> **Goal of the exercise**: Leave out the pictures and return every entry exactly as it appears.

____________

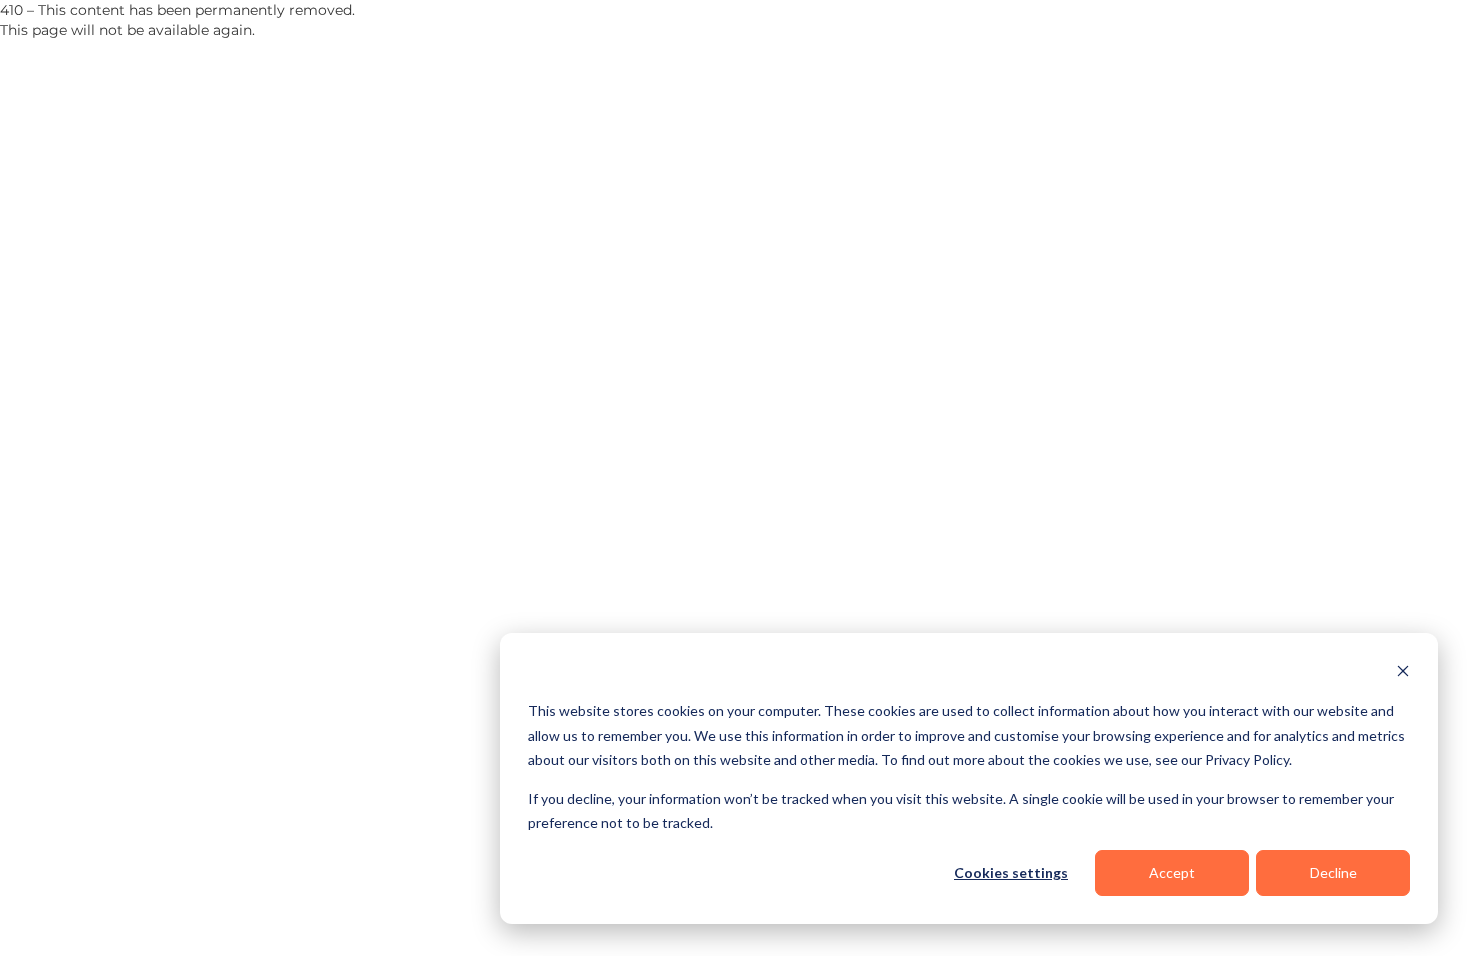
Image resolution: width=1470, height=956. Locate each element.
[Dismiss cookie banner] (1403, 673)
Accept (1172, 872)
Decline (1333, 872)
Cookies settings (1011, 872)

____________

> **Result below**:
Image resolution: width=1470, height=956. Locate each element.
[Dismiss cookie banner] (1403, 673)
Accept (1172, 872)
Decline (1333, 872)
Cookies settings (1011, 872)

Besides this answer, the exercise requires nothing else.